Nurses at the emergency department, who are the first line of contact for hospital care should be protected, it said, also calling on the health authorities to deplore such incidents.

MUMN wants insurance

For months, the MUMN has been calling for an insurance policy similar to the one granted to Civil Protection Workers and Prison Wardens.

Although the MUMN and the Health Department had reached an agreement that would cover emergency and mental health nurses, such an insurance policy has still not been issued, it said in a statement.

The union has set November 8 as a deadline.

Directives will then be issued, ordering emergency nurses to cease services to patients who, after being assessed, would have been allocated a lower priority than high-risk emergencies.

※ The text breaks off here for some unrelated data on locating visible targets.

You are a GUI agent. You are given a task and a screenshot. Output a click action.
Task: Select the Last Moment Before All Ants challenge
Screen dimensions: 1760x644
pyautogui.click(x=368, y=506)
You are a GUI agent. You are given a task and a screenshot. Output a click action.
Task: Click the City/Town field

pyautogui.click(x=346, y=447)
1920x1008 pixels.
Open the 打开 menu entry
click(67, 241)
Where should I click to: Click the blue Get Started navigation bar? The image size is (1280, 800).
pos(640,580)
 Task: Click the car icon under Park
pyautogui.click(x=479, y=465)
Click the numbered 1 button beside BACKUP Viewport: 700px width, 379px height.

This means that those at risk of dying or those at high risk, such as people suffering heart attacks or stroke, would be seen to.

Such patients are considered as priority one or two patients.

Others, who are considered priority three to five patients, including those with a head or tummy ache, or those suffering a fracture or laceration among others, will not be assisted by nurses while they wait to be seen to by a doctor or a specialist.

If matters escalate further, nurses will only operate from the area which hosts only those at the highest risk.

Nurses will also be ordered to ask ambulance drivers not to exceed the speed driving limits due to health and safety reasons.